Quoted passage:

++++++++++++++++++++

# Upgrades.



## Guest (Aug 8, 2009)

So finally the 55 is up and all the fish from the 25 moved into the 55 today. my dd black male and the common altum female seem to have paired off and chases the marbled koi male away all the time. the rams....well the male still thinks he is way too good for the 2 females. surprisingly i noticed that the Mono's changed color from a bright silver to black during the shift and back to normal in a lil while....never know they could do that.

the residents of the 15 moved to the 25 and the firemouths have been busy aquascaping the place. signs? i hope so.

i feel the 55 is really empty. i would love some suggestions for fish to go in there. i saw some lovely pink danios....no not pink glow fish but they seem to be a hybrid between the red danio and the normal danio and some blues as well. have been considering getting them. i also saw some BEAUTIFUL jewel cichlids. nice healthy bunch of them.

here's what am thinking:

12 Danios (pink and blue)
2 Jewel ciclid

will this work with my current stock list? ideas and help would be appreciated.


----------



## ron v (Feb 24, 2005)

Sounds like you've been busy Zakk. Whatever happened to your firemouth babies from a couple of weeks ago?
Do you know which species of jewels you see? They are indeed beautiful fish...mean as you will ever see. You think your firemouths are bad... you ain't seen nothing yet!!! Very easy to breed generally and very interesting. The 55 would be perfect for 6-8 of them. The danios would probably be fast enough to stay away. Don't waste your time on only two. Unless you are extremely lucky, one would be dead in a week. They really need to be in a group so they can sort themselves out into pairs.


----------



## Guest (Aug 9, 2009)

++++++++++++++++++++

Pointing records for text and on-screen items:

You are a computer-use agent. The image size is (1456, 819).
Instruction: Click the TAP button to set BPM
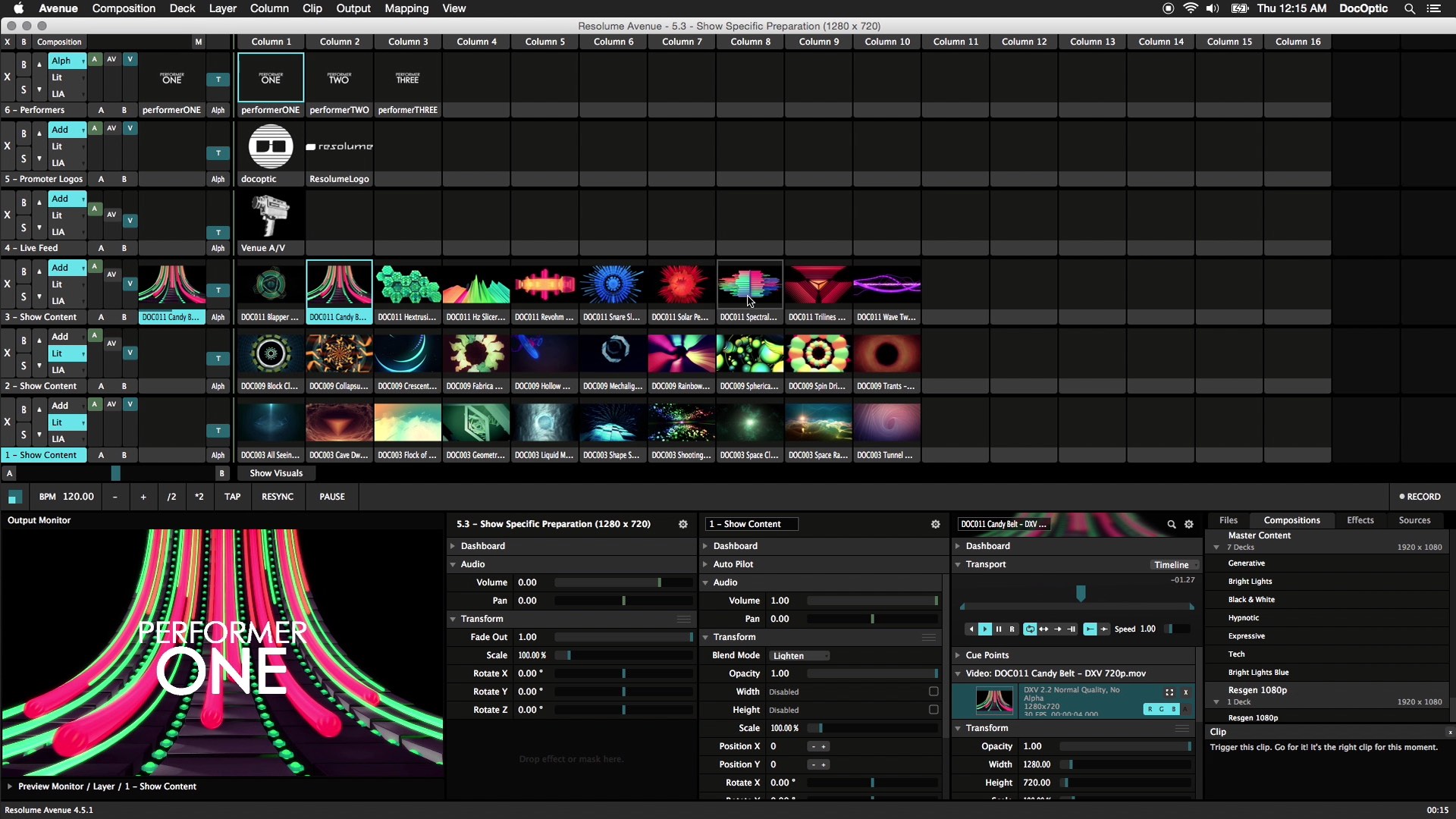[x=232, y=497]
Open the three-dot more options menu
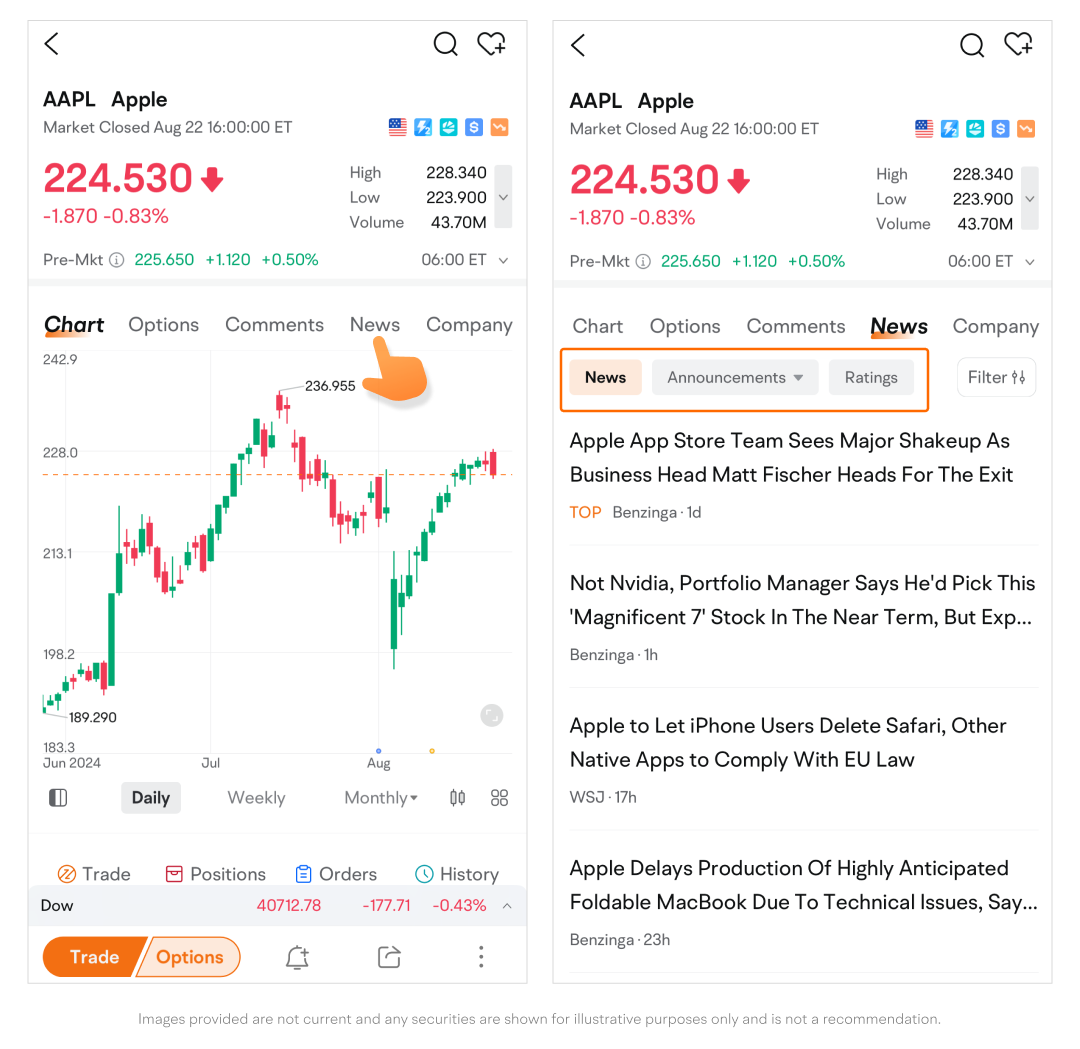This screenshot has width=1080, height=1049. pyautogui.click(x=481, y=957)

++++++++++++++++++++

Things to do:
[a] Reproduce the full listing of pointing records word for word, leaving out the pictures.
[b] Pick up the aquarium forum thread about moving fish into the 55 and continue it from its last line.

Responses:
[a]
You are a computer-use agent. The image size is (1456, 819).
Instruction: Click the TAP button to set BPM
[x=232, y=497]
Open the three-dot more options menu
This screenshot has width=1080, height=1049. pyautogui.click(x=481, y=957)

[b]
oh no. the danios, if i get them will be in a large shoal. 12+ on the outside. and if the jewels are gonna get mean i really cant have them. i have to think about my rams first.

the 1st spawn went bad Ron.....new couples.....


----------



## lohachata (Jan 27, 2006)

remember what i told you about jewels...meanest littlefish on the planet..had a 3-4" pair beat a 12" red devil to death...


----------



## Guest (Aug 9, 2009)

YEA! now i remember! jewels no no. getting a silver zebra and a diamond skin altum (i think thats what its called)


----------



## th3g0t0guy (Jul 9, 2009)

sounds great cant go wrong with aangels


----------



## ron v (Feb 24, 2005)

Yeah Zakk....no jewels with rams!!!! Loha is right... meanest fish alive but also maybe the most colorful. There are several different species of jewels. The main color is red and in breeding colors they are breathtaking. Also very-very easy to breed. A group in a 55 gal (species only)tank is hard to beat. I wish I could talk you into it Zakk.


----------



## Guest (Aug 10, 2009)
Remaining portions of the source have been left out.